Keep this very clearly in mind: The referee reports from your initial submission should be considered, by default, as confidential communications between you and the initial journal. You cannot send them to the new journal without explicit written authorization from the editor of the initial journal.
(This isn't quite a hard-and-fast, always-the-case standing imperative, but you should think very carefully about how and why you break the confidentiality of referee reports, and you should read carefully any statements by the initial journal regarding confidentiality. If the journal tells you that reports to are confidential, you break that, and they find out, they won't be pleased and you'll have a rather harder time the next time you submit to them, if nothing else. And there's a nontrivial chance that the new journal will be less than impressed by the breaking of confidentiality.)
Thus, you should weigh very carefully just how much useful information you can transmit in a response when you're not allowed to quote the comment that you're responding to. In principle it might be possible to broadly describe the types of concerns that were raised and then go on to talk about how you've edited the manuscript to fix those, but that letter just isn't going to be very effective.
All of which, of course, is over-ridden by the fact that this is a terrible idea to begin with, as already explained by Buffy and Allure. If the initial submission's reports were useful in pointing out flaws in the manuscript, then by all means fix them in the manuscript.
(In particular, if the reviewer pool for your topic is small and the new journal independently selects the same referees -- by no means an uncommon occurrence -- then those referees will be pleased to see that you've addressed their previous concerns. It happens with some frequency that referees will reject a paper on journal A and then get contacted by journal B to referee an unchanged manuscript; nothing spells death on a journal submission quite like that.)
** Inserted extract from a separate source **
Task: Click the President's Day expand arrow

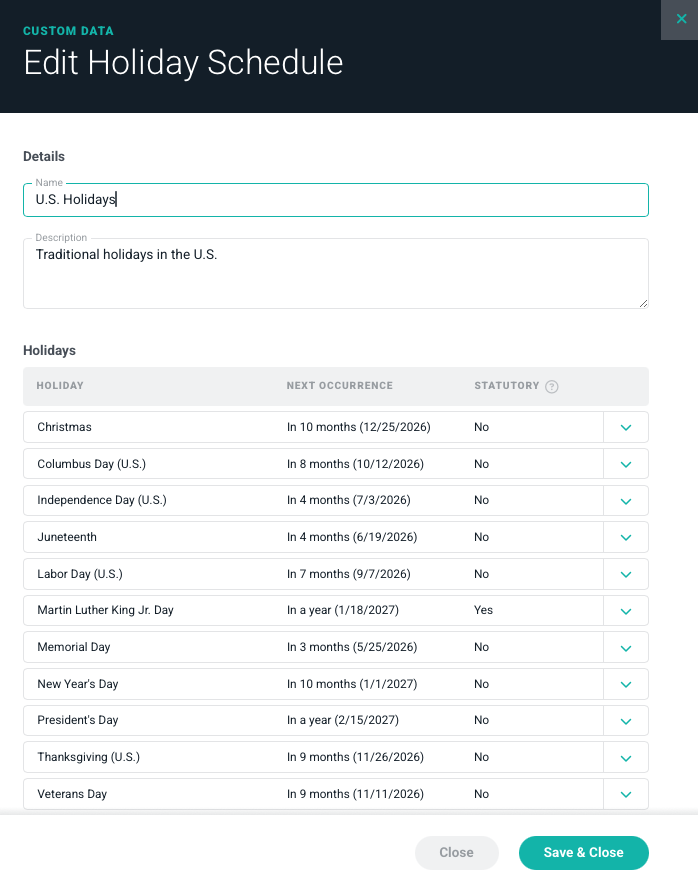Action: [x=626, y=721]
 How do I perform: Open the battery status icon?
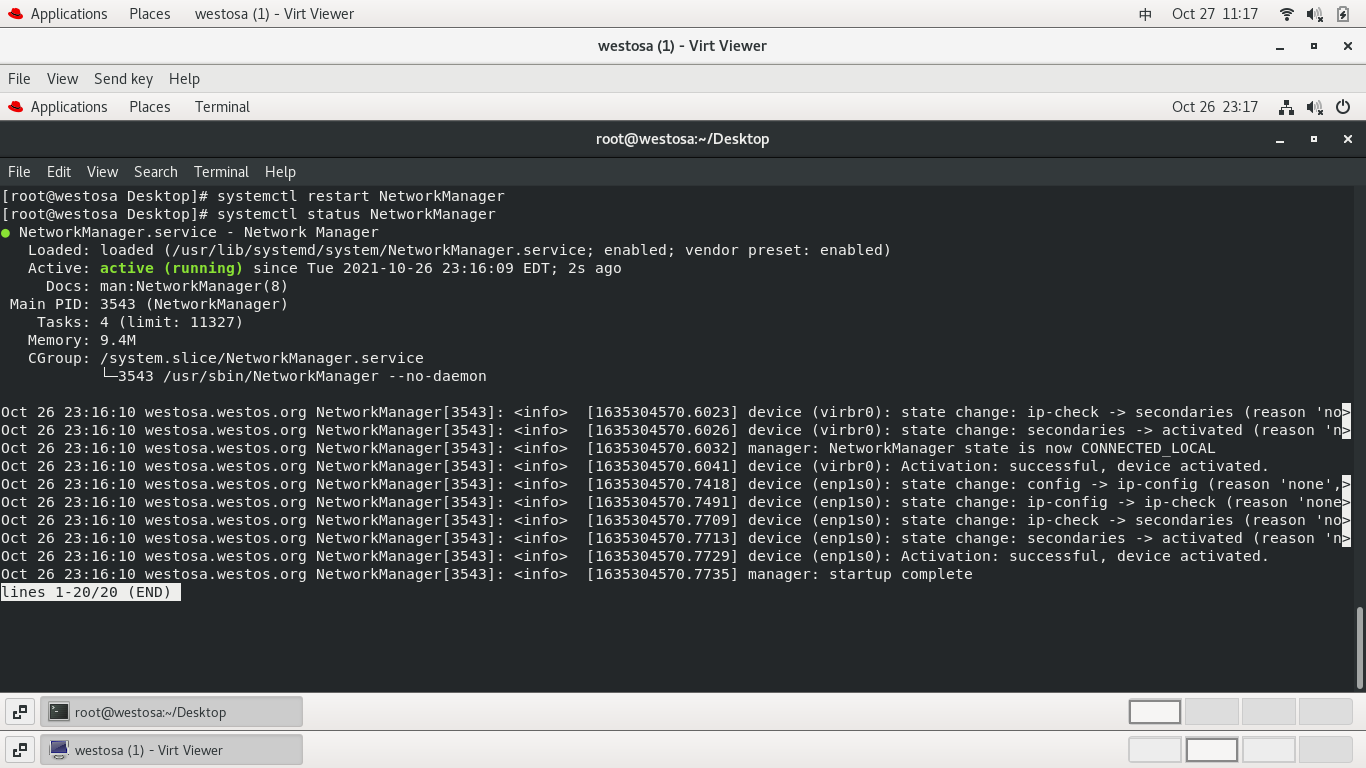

Remember: the reviewers are part of the audience for your paper; in fact, they're the only members of your paper's audience that have both an explicit incentive to read your paper carefully and care about its contents and correctness, together with the opportunity to communicate all of their concerns to you. If there are parts of the paper where they didn't understand, or where they raised arguments which you would like to engage with, then address that in the text of the manuscript itself, where it will be available to the future readers who, like your reviewers, are likely to have similar concerns. Shifting those responses to a cover letter where they will be invisible to your audience does your readers a disservice.